The thing was though, our managers were marketing geniuses, They had been wheeling and dealing for years, peddling all kinds of things from vacuum cleaners to solar panels (in Melbourne). They had the capacity to convince you that what you were doing was what the customer needed. They taught you to turn a no into a yes, no matter what.
They were good at it, I’ll give them that. However with such talent comes ethical responsibility, and I think they may have skipped that class.
They target the vulnerable – they considered commission housing to be “prime turf”, and put up ads in backpacker hostels. All their staff were either backpackers or young adults struggling to make ends meet. They knew if they didn’t pay these kids that they couldn’t afford to do anything about it – and so that’s exactly what they did.

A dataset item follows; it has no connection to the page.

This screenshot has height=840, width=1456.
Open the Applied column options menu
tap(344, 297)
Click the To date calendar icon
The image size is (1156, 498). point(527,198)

The poor got poor and the richer got richer. After I quit in disgust of being paid nothing for six weeks, one of the other employees was digging around in the office looking for a copy of an old commission (that he had never been paid for) and he accidentally came across a document outlining the two million dollars the directors had taken home in the past financial year.
Eventually I came to my senses. I quit and took my case to the ombudsman, who initiated an investigation. The company I worked for told the ombudsman I had been fired (false), I had been charged with fraud due to conduct whilst working for them (false) and even provided a police report number to them for the fraud charge (also false). The police report number was actually that which had belonged to another employee, whose laptop was stolen from their office.
The company had kept no records of start and finish times (which is illegal) which meant that the ombudsman could not compile enough of a case to take them to court, and recommended taking them to court myself. As someone who was still struggling to earn enough to eat, this was not an option.
My experience is not an isolated one. I have worked for a three of these companies, all marketing different products. I have witnessed manipulation, coercive manipulation of customers and staff, and sly marketing tactics in all of the marketing and sales companies I have worked for.
The ACCC will fine them, and they will stay clean for a few weeks. But it seems door-to-door sales companies will always return to swindling to make a quick, ill earned dollar. If the ACCC wants to ‘protect their consumers in their homes’, then without fundamental attitude change within this industry, we will hear stories of people being cheated in their own homes, over and over again.